**Brief:** Render the records below as a Markdown table with two columns, Row and Line. Give each nonblank line its own row, numbered in order, and leave out blank lines.

**Dataset:**
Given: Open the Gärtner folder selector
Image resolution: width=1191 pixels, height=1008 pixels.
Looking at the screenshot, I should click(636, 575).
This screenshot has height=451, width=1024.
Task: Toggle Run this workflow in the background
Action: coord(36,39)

**Solution below:**
| Row | Line |
|---|---|
| 1 | Given: Open the Gärtner folder selector |
| 2 | Image resolution: width=1191 pixels, height=1008 pixels. |
| 3 | Looking at the screenshot, I should click(636, 575). |
| 4 | This screenshot has height=451, width=1024. |
| 5 | Task: Toggle Run this workflow in the background |
| 6 | Action: coord(36,39) |